La vie est là
(carnets)

#5

par
Martin
Faucher

25 mai 2020

Vivre à Montréal.
S’y perdre.
Y chercher sa route, son chemin.

Montréal où les beautés humbles d’une société majoritairement issue d’une tradition paysanne et catholique, puis ouvrière et catholique, opprimée, se percutent aux laideurs et aux banalités d’une modernité trouée par des autoroutes bétonnées.

L’érable argenté et les clochers d’église procurent une ombre bienfaisante aux bulldozers jaunes et rutilants.

Marcher dans les contradictions de Montréal, ses paradoxes linguistiques, religieux, laïques, économiques et culturels qui forment son unicité.

Il y a moins de 400 ans, tout ceci était champs, eaux et forêts.
Poissons, bêtes, fleurs et arbres.
Ici, avant, s’imposait la danse de la nature, le récit de ses éléments.

Prendre le temps de contempler, accrochés à des maisons en brique rouge, tous ces balcons, comme autant de petits théâtres aériens.

Ces balcons qu’on verdit et fleurit pour renouer avec ces champs disparus et ces forêts rasées, pour s’approcher du ciel où vole cette faune qu’on ne sait plus nommer.

Y glaner, soir après soir, dans ses nombreux théâtres, grands ou petits, des bribes de réponses à ce que je tente de saisir depuis toujours, l’air du temps, la densité du temps, l’inquiétude du temps.


À l’aube des années 1980, je fais l’apprentissage de l’écheveau du monde dans un Montréal on ne peut plus frénétique. Des artistes de tous âges et de tous horizons pansent nos plaies post-référendaires en faisant effrontément éclater nos complexes identitaires.

La planète au grand complet leur appartient, et par le fait même, à moi aussi.
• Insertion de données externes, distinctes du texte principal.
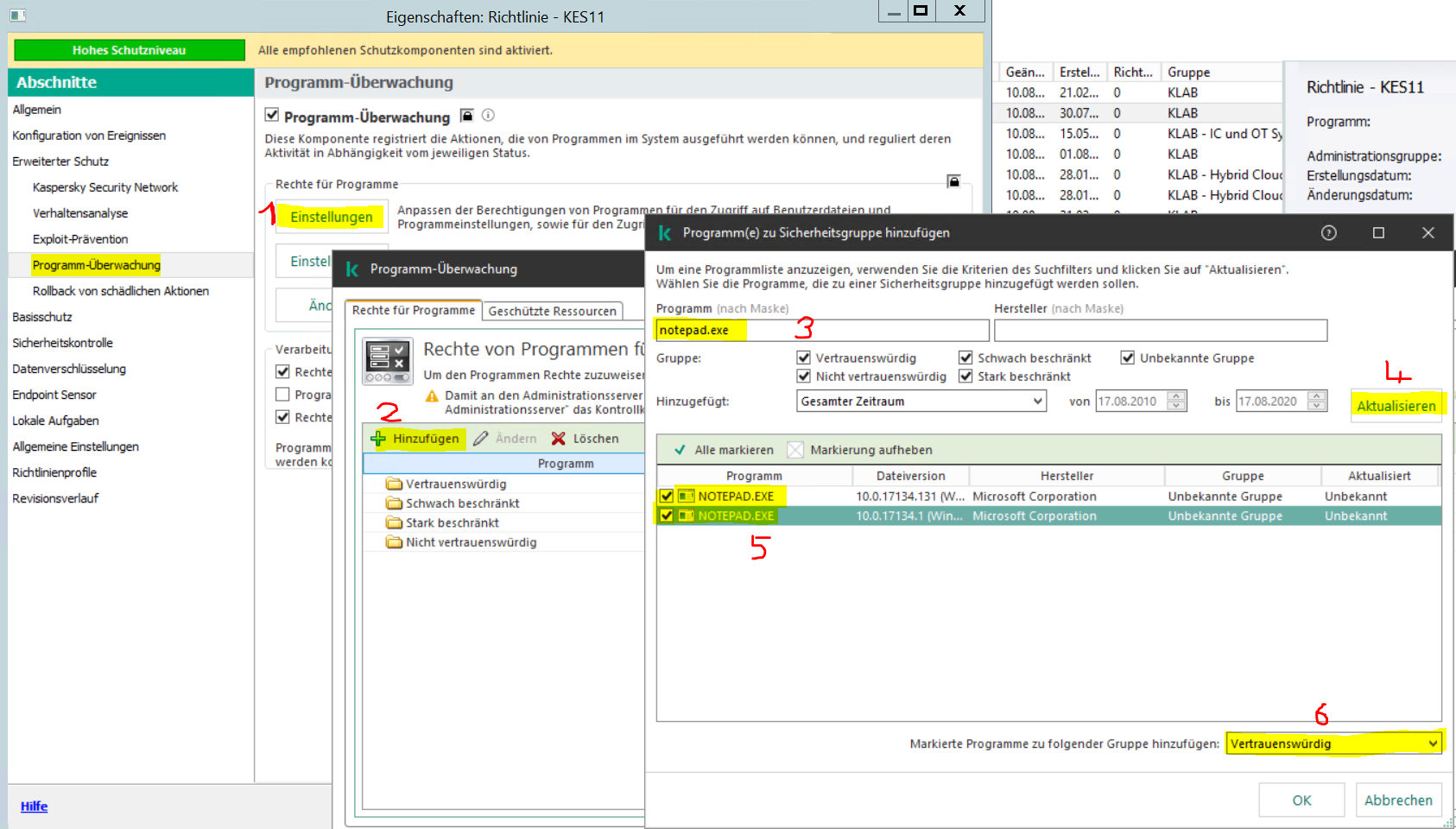Click the lock icon beside Programm-Überwachung heading
The image size is (1456, 829).
coord(467,116)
Je redécouvre ces actrices et ces acteurs que je fréquentais d’habitude derrière l’épaisse vitre du téléviseur de mon enfance. Ils et elles prennent chair devant moi, bellement libres, lâchés lousses. Je suis inspiré par leurs corps décomplexés, sexués avec flamboyance, forts de leur vulnérabilité.

Je suis partout, aux quatre coins de la ville. Grandes salles d’abonnés, minuscules cafés-théâtres, lieux squattés par des troupes expérimentales. Je vais jusqu’au mythique Théâtre des Variétés où j’observe avec émotion la grande tradition du burlesque qui vit ses derniers instants.

Je n’ose me confronter au théâtre montréalais anglophone. Convictions politiques obligent, je balbutie à peine l’anglais. Plus tard la découverte de l’autre, du soi-disant ennemi.

Pour assister à l’effervescence de la création québécoise, à l’ancien Théâtre d’Aujourd’hui de la rue Papineau, nous devons passer par une cour intérieure un peu glauque, monter un abrupt escalier extérieur en métal, entrer dans un hall on ne peut plus exigu, puis redescendre dans la salle d’une centaine de sièges où trône en permanence, dans l’espace scénique, une insolente colonne de bois.

Un soir, j’assiste à La contre-nature de Chrysippe Tanguay, écologiste. L’auteur est nouveau, un certain Michel Marc Bouchard.

C’est l’histoire d’un couple homosexuel qui veut adopter un enfant et qui kidnappe une travailleuse sociale venue enquêter sur leur probité. La pièce m’apparaît sordide, amorale. La mise en scène d’André Brassard convoque toute la démesure de la mythologie grecque en plein appartement du Plateau-Mont-Royal.

Je suis dérangé, mystifié.

Le monde, ça peut être ça ?
Le monde, oui, ça peut être ça, entre autres.

La scène chorégraphique montréalaise est aussi en pleine ébullition.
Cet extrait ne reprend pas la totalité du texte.